TASK DESCRIPTION =
Reproduce every line of the items below verbatim, omitting the pictures from your output.

#### EXTRACTED RECORDS ####

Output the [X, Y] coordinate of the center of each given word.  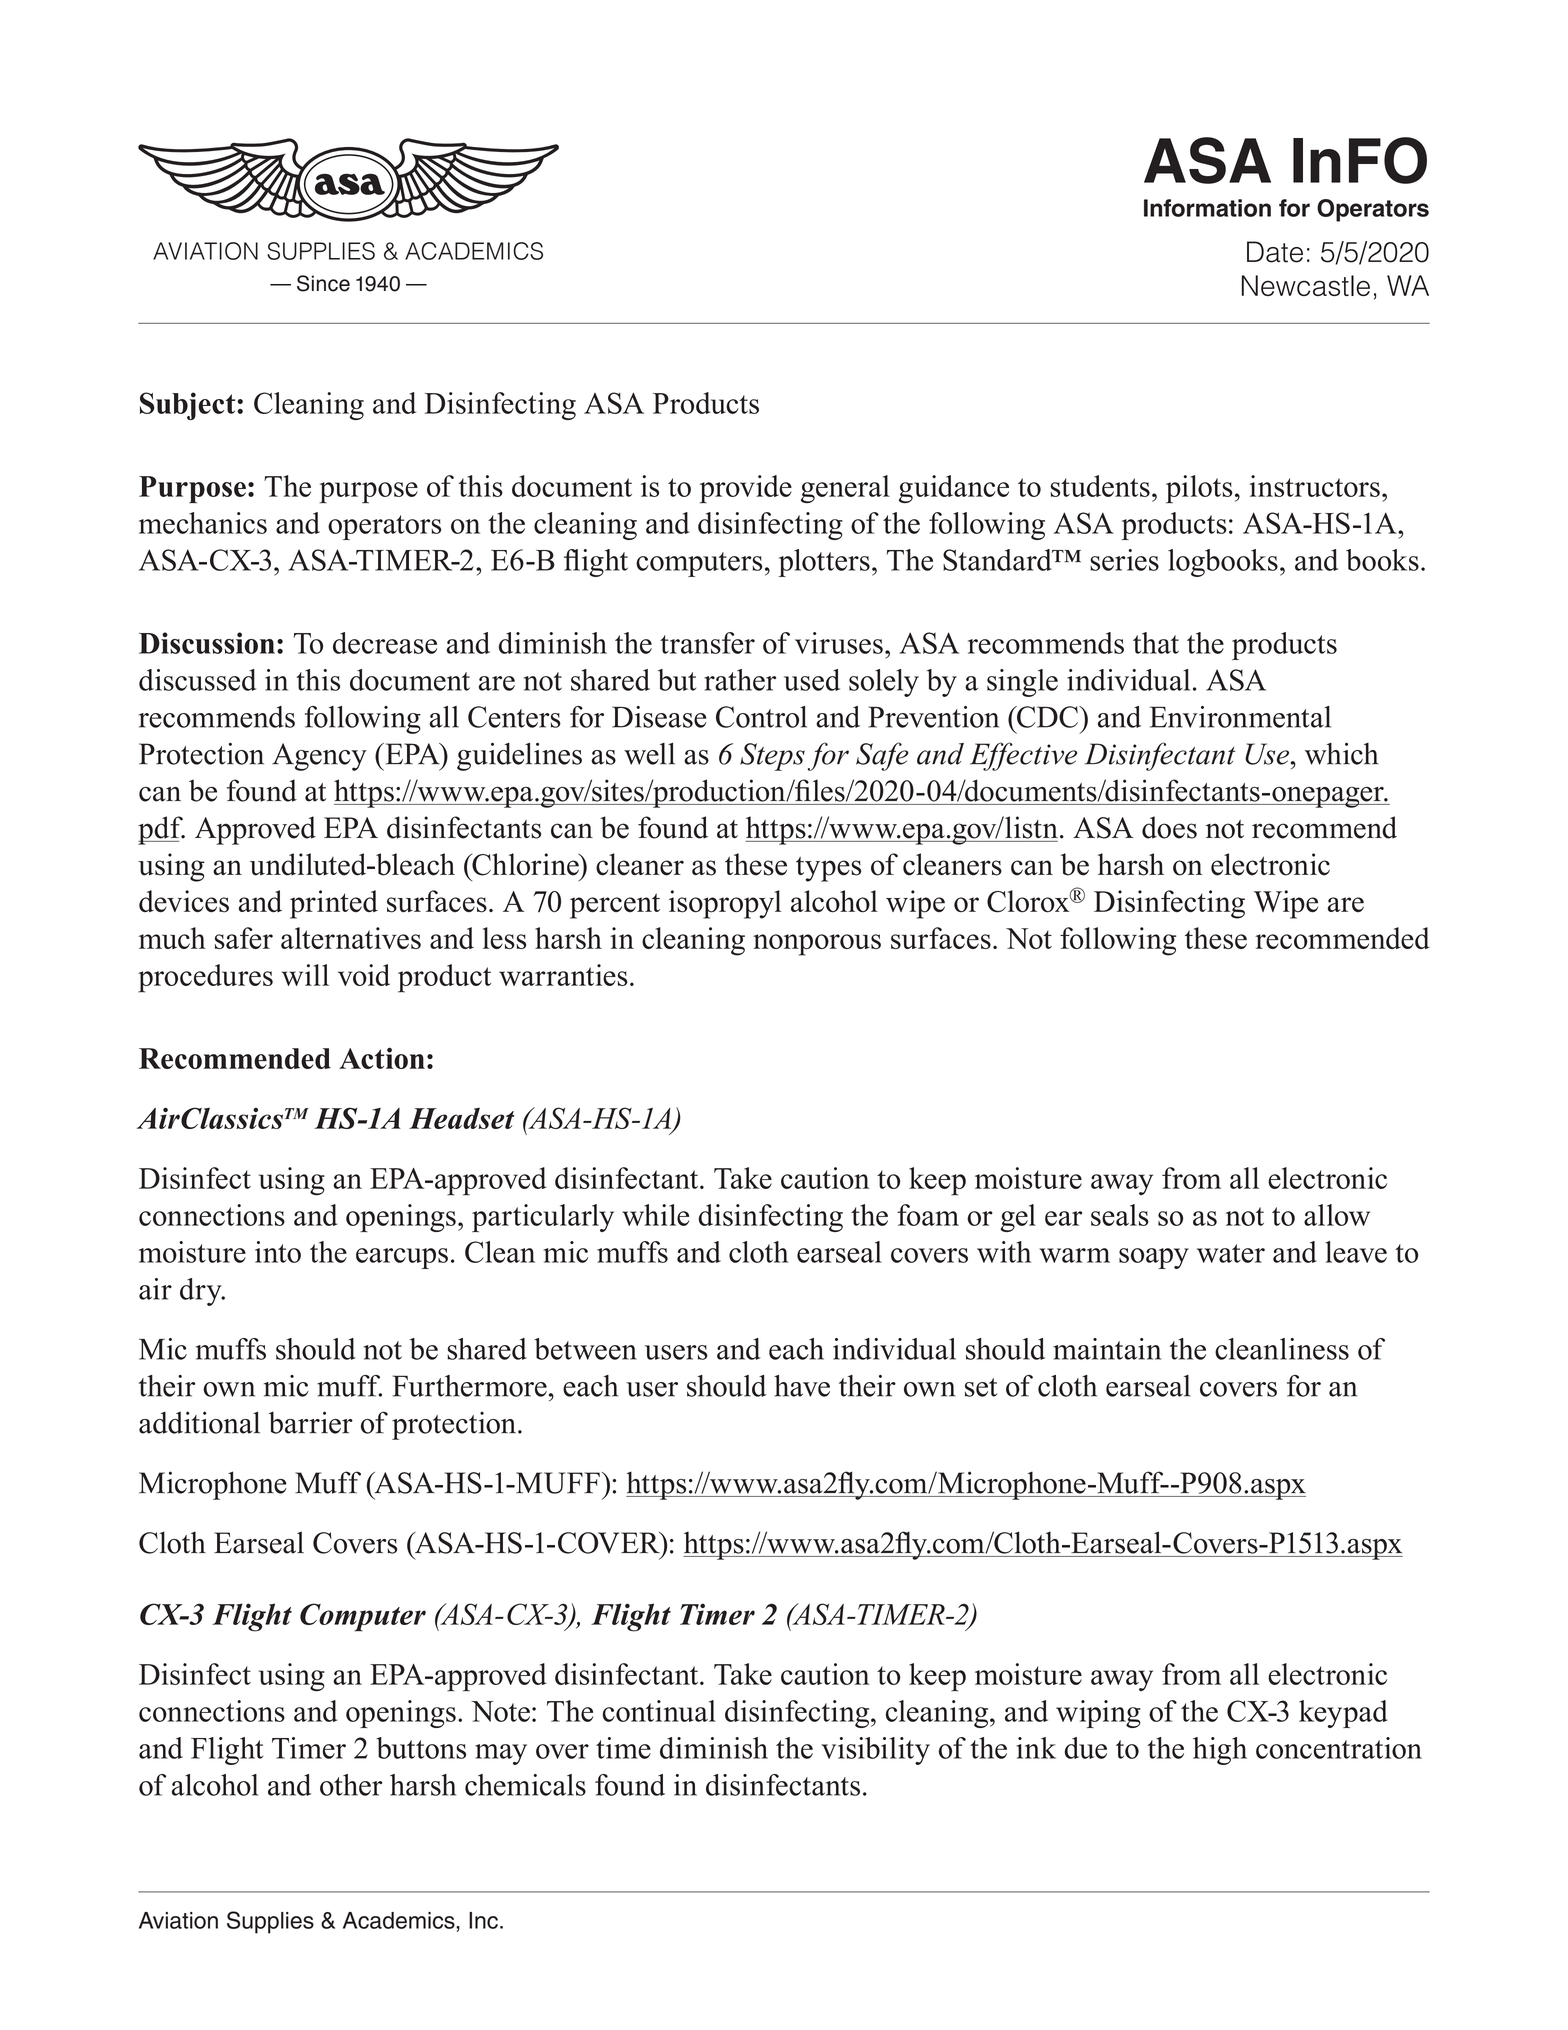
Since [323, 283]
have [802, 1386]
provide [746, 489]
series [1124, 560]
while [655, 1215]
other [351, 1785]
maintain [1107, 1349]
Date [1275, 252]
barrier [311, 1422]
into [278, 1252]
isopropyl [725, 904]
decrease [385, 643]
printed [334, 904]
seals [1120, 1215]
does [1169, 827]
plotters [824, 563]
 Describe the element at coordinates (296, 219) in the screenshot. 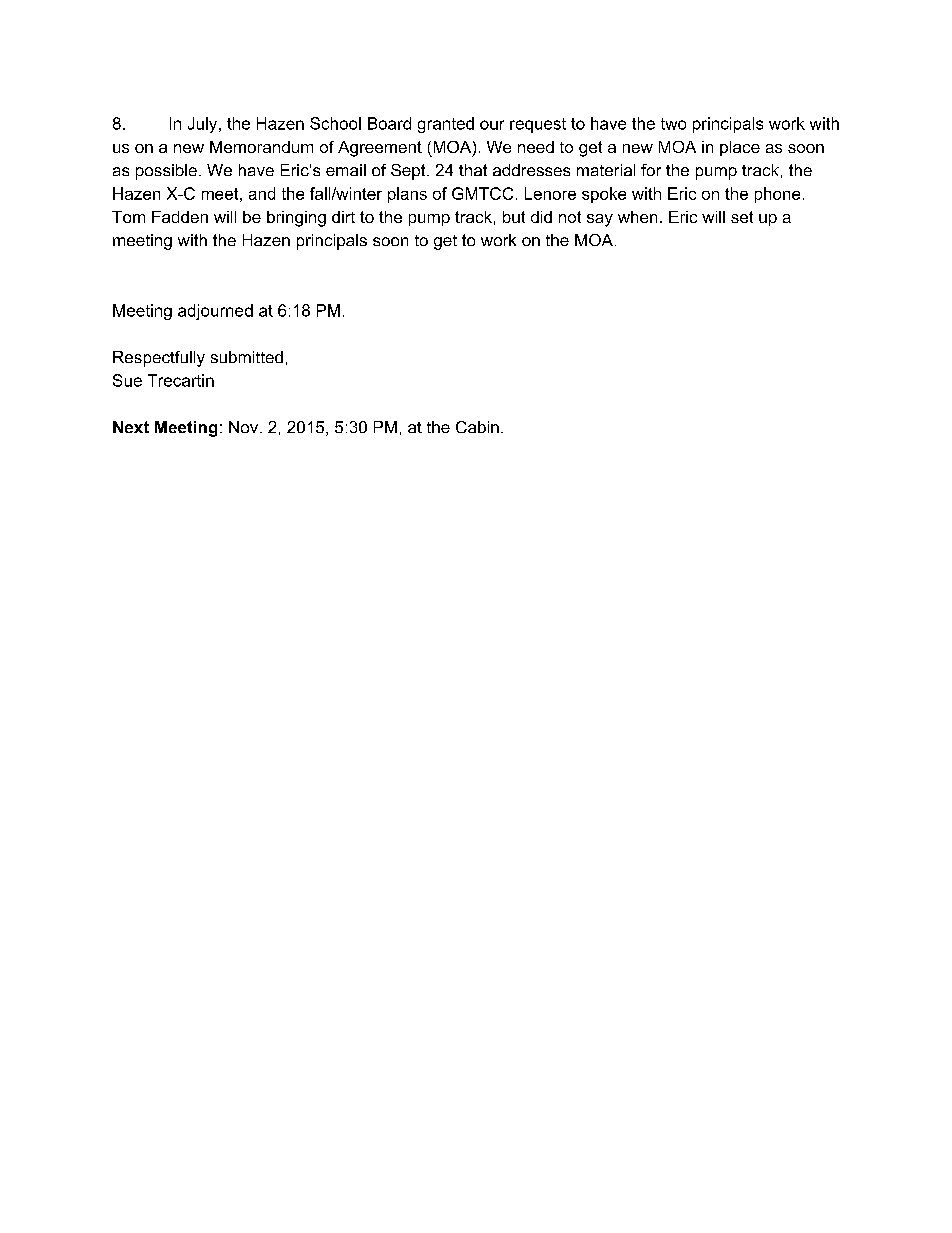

####

CORRECT ANSWER =
Output the [X, Y] coordinate of the center of each given word.  
Since [323, 283]
have [802, 1386]
provide [746, 489]
series [1124, 560]
while [655, 1215]
other [351, 1785]
maintain [1107, 1349]
Date [1275, 252]
barrier [311, 1422]
into [278, 1252]
isopropyl [725, 904]
decrease [385, 643]
printed [334, 904]
seals [1120, 1215]
does [1169, 827]
plotters [824, 563]
 Describe the element at coordinates (296, 219) in the screenshot. 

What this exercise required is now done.